In between finishing up my database coursework, I’m usually doing remote sensing work.
Most of what I’ve been working on lately is an attempt to create crop phenology curves. In a nut shell phenology curves are just a measurement of crop growth throughout the year.
This post is just a quick code-along which shows you how to generate phenology curves using R.
I’ll try to always list any packages or addins I use so that if anyone else stumbles across this, they know what I’m using. Nothing’s more annoying than orphaned functions and having to hunt down packages. Also the link to download the data is public so it should be available to play around with as well.
library(dplyr)
library(magrittr)
library(readr)
library(knitr)
library(kableExtra)
The Data
This past weekend I spent some time writing a python script (more on this later) that calculated the average NDVI value for a few thousand fields in the Mississippi Delta region for 20 discrete days in 2000. NDVI stands for Normalized Difference Vegetation Index - a measurement of vegetation health. The Delta is one of the most agriculturally productive regions in the country, which makes it a good target if we want to look at crop growth over time.
# Read in NDVI data
ndvi_stats_2000 <- readr::read_csv('https://www.dropbox.com/s/rvqgnxc70gv4bhl/ndvi_stats_2000.csv?dl=1', guess_max = 10001)

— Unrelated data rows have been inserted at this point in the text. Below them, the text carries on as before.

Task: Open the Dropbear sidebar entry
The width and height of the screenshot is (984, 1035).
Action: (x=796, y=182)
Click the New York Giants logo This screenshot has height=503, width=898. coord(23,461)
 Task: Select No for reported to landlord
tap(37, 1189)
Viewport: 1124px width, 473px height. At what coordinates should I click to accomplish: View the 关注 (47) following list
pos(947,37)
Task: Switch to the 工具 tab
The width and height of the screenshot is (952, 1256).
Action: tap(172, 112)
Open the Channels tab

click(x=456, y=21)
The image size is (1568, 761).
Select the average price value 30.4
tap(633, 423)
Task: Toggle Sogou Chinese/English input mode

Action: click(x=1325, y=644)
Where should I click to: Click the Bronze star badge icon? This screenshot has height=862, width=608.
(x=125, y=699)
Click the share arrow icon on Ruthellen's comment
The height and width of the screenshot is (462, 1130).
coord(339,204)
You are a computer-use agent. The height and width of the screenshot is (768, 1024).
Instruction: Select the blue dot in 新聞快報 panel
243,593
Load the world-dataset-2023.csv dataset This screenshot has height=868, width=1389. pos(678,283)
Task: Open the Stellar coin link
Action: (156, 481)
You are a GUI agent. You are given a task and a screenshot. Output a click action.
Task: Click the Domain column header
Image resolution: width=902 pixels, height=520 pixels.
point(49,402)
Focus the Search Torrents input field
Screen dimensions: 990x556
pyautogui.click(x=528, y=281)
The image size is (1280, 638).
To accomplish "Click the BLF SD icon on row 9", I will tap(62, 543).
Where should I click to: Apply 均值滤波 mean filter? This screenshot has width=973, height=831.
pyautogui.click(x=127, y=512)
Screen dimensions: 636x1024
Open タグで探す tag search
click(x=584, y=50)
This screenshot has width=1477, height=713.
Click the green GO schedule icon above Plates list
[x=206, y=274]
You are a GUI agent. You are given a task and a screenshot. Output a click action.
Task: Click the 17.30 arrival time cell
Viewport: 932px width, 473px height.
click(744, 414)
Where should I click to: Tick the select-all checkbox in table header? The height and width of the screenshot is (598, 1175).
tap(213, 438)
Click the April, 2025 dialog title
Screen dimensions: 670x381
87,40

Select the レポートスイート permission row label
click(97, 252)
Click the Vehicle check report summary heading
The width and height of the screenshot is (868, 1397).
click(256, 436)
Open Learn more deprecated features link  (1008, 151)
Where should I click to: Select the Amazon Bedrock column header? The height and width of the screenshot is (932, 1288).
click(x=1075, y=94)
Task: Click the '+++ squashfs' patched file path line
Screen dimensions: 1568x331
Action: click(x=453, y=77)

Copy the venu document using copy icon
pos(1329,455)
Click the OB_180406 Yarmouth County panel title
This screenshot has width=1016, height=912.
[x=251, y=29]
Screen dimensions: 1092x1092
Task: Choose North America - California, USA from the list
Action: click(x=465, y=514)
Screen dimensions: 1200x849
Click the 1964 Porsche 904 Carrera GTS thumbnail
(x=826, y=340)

You might be wondering what guess_max = 10001
is for. By default readr
tries to guess the data type by reading the first 1000 rows. Since I’ve looked at our raw data table before hand, I know that the first few thousand rows are actually no data values represented by ‘0’. This misleads readr
to assume incorrect data types resulting in data integrity issues.
The next thing I wanted to do was filter crops into their own tables based on their crop IDs. These identifiers correspond to the respective identifiers from the Crop Data Layer - a really handy land-cover dataset provided by the USDA.
# Filter by crop type
corn <- filter(ndvi_stats_2000, ndvi_stats_2000$cdl == 1)
cotton <- filter(ndvi_stats_2000, ndvi_stats_2000$cdl == 2)
rice <- filter(ndvi_stats_2000, ndvi_stats_2000$cdl == 3)
soybeans <- filter(ndvi_stats_2000, ndvi_stats_2000$cdl == 5)
fallow <- filter(ndvi_stats_2000, ndvi_stats_2000$cdl == 61)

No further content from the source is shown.